A few weeks back, the internet was abuzz over a proposed law called the films, stage plays and publications act. The bill fronted by the Kenya Films and Classifications Board was seen as one aimed at stifling the nascent film industry in Kenya.
The bill proposed to empower the Board through giving them mandate to regulate the creation, exhibition and distribution of films, for the classification of broadcast content, online content and outdoor advertisements and to provide consumer advice to enable adults to make informed viewing, listening, reading and gaming choices for themselves and for children under their care.
The bill also gave the KFCB powers for monitoring and enforcement of compliance with the provisions of this Act as well as prevention of the exhibition of broadcast or online content, outdoor advertising and games; that are not reflective of national values and aspirations of the people of Kenya.
Many felt that the law was vague and could be open to abuse when it comes to implementation if left unaltered. The KFCB was, in essence, seeking to regulate the unregulatable such as the internet. The bill further said that internet service providers would be required to ensure that the content exhibited or distributed through their platforms are classified and that all programs being streamed through their platforms comply with the classification guidelines of the Board.
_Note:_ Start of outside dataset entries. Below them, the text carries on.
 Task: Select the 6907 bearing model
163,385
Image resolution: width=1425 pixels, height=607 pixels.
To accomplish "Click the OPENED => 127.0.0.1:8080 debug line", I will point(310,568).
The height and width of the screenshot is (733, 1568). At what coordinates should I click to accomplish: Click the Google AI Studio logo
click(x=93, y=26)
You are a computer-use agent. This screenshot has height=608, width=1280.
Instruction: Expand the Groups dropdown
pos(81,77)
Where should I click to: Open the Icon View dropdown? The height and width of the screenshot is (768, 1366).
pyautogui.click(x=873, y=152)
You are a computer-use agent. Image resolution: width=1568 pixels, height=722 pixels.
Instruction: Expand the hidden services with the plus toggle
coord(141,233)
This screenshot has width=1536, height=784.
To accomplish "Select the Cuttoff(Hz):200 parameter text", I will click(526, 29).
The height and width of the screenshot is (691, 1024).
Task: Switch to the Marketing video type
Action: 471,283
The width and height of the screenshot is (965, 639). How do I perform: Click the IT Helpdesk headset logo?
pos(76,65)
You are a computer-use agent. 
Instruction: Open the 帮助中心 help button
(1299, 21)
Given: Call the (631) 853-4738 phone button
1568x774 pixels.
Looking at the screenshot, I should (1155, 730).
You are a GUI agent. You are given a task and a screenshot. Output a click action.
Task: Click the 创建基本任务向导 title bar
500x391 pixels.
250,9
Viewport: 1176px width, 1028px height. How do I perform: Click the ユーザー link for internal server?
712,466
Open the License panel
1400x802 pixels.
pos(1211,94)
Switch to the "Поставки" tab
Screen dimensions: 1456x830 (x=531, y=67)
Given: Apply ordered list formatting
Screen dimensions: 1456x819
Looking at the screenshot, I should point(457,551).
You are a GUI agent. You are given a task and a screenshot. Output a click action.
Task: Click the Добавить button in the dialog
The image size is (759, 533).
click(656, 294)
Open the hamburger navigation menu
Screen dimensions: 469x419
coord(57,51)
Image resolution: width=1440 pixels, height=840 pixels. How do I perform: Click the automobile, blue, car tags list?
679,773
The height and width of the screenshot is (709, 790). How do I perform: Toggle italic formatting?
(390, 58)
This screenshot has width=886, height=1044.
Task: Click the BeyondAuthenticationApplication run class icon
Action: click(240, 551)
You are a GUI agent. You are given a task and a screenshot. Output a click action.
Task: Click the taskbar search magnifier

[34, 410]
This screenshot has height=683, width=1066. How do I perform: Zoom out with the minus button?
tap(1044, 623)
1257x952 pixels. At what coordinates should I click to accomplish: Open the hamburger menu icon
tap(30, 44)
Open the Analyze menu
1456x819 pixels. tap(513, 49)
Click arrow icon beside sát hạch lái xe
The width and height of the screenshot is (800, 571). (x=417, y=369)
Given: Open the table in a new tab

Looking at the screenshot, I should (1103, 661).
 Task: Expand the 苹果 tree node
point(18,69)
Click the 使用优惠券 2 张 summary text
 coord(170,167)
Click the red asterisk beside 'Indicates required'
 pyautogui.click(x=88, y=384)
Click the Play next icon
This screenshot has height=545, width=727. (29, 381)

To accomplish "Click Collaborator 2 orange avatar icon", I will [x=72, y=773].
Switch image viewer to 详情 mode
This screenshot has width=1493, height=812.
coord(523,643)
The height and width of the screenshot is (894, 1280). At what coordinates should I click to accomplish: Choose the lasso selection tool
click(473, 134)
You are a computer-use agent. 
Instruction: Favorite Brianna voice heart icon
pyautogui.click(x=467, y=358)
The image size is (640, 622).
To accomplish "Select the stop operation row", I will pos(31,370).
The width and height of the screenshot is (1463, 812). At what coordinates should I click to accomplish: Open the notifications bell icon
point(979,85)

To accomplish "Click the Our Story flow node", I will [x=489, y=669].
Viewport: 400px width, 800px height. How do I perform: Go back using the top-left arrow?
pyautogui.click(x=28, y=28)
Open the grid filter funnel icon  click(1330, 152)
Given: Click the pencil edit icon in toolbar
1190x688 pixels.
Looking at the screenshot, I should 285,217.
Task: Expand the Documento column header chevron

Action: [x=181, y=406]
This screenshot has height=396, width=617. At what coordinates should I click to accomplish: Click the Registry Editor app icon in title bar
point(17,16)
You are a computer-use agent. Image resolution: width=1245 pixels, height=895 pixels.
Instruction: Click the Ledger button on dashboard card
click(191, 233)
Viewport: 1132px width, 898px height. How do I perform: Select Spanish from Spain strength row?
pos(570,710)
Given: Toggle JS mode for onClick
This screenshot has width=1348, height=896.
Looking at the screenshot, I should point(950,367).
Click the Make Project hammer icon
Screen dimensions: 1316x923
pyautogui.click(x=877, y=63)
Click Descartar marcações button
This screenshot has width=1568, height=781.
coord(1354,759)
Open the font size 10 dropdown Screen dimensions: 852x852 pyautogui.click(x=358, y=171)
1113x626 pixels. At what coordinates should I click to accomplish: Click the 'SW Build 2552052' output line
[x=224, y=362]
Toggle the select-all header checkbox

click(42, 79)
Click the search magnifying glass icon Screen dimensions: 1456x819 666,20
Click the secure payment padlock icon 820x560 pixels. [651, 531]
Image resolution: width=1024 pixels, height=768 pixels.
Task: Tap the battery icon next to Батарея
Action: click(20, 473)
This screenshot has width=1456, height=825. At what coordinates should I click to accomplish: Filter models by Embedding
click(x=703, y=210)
This is, of course, a monumental task which is untenable seeing as thousands of minutes of content get consumed via these platforms any minute.
The cabinet secretary in charge of ICT Joe Mucheru has said that sanity will prevail with regards to the bill and that the controversial parts of the bill will be amended. According to Business Daily, the CS says the amendments to the bill will take place after consultations within the Cabinet and feedback from the public.